Task instructions: Arrange each nonblank line of the rows below as a Markdown table with two columns, "No." for its sequence number and "Line" for its text. Omit blank lines.

Entries provided:
.....
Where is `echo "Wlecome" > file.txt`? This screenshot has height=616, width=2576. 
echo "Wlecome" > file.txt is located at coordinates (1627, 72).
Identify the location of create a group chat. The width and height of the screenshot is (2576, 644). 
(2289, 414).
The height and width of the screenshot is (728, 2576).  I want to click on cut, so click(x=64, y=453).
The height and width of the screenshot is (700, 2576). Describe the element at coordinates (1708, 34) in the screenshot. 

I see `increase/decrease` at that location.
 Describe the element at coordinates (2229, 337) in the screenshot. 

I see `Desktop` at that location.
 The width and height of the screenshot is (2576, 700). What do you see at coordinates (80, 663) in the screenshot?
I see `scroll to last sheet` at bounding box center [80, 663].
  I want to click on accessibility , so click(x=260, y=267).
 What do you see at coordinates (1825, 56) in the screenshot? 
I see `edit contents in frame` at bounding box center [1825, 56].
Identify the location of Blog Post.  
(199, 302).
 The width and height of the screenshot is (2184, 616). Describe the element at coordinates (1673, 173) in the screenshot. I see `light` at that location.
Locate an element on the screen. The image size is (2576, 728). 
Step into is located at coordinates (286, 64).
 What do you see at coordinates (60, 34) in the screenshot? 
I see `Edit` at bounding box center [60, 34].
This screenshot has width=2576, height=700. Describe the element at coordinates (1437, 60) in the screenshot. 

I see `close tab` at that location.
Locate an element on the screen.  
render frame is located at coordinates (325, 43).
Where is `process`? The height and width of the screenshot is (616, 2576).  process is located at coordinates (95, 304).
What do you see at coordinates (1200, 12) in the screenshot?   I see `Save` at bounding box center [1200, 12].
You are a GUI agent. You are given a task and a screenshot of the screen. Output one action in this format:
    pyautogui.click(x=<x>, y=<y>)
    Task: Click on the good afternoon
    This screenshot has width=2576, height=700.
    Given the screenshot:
.....
Written reply:
| No. | Line |
|---|---|
| 1 | Where is `echo "Wlecome" > file.txt`? This screenshot has height=616, width=2576.  |
| 2 | echo "Wlecome" > file.txt is located at coordinates (1627, 72). |
| 3 | Identify the location of create a group chat. The width and height of the screenshot is (2576, 644).  |
| 4 | (2289, 414). |
| 5 | The height and width of the screenshot is (728, 2576).  I want to click on cut, so click(x=64, y=453). |
| 6 | The height and width of the screenshot is (700, 2576). Describe the element at coordinates (1708, 34) in the screenshot.  |
| 7 | I see `increase/decrease` at that location. |
| 8 |  Describe the element at coordinates (2229, 337) in the screenshot.  |
| 9 | I see `Desktop` at that location. |
| 10 |  The width and height of the screenshot is (2576, 700). What do you see at coordinates (80, 663) in the screenshot? |
| 11 | I see `scroll to last sheet` at bounding box center [80, 663]. |
| 12 |   I want to click on accessibility , so click(x=260, y=267). |
| 13 |  What do you see at coordinates (1825, 56) in the screenshot?  |
| 14 | I see `edit contents in frame` at bounding box center [1825, 56]. |
| 15 | Identify the location of Blog Post.   |
| 16 | (199, 302). |
| 17 |  The width and height of the screenshot is (2184, 616). Describe the element at coordinates (1673, 173) in the screenshot. I see `light` at that location. |
| 18 | Locate an element on the screen. The image size is (2576, 728).  |
| 19 | Step into is located at coordinates (286, 64). |
| 20 |  What do you see at coordinates (60, 34) in the screenshot?  |
| 21 | I see `Edit` at bounding box center [60, 34]. |
| 22 | This screenshot has width=2576, height=700. Describe the element at coordinates (1437, 60) in the screenshot.  |
| 23 | I see `close tab` at that location. |
| 24 | Locate an element on the screen.   |
| 25 | render frame is located at coordinates (325, 43). |
| 26 | Where is `process`? The height and width of the screenshot is (616, 2576).  process is located at coordinates (95, 304). |
| 27 | What do you see at coordinates (1200, 12) in the screenshot?   I see `Save` at bounding box center [1200, 12]. |
| 28 | You are a GUI agent. You are given a task and a screenshot of the screen. Output one action in this format: |
| 29 |     pyautogui.click(x=<x>, y=<y>) |
| 30 |     Task: Click on the good afternoon |
| 31 |     This screenshot has width=2576, height=700. |
| 32 |     Given the screenshot: |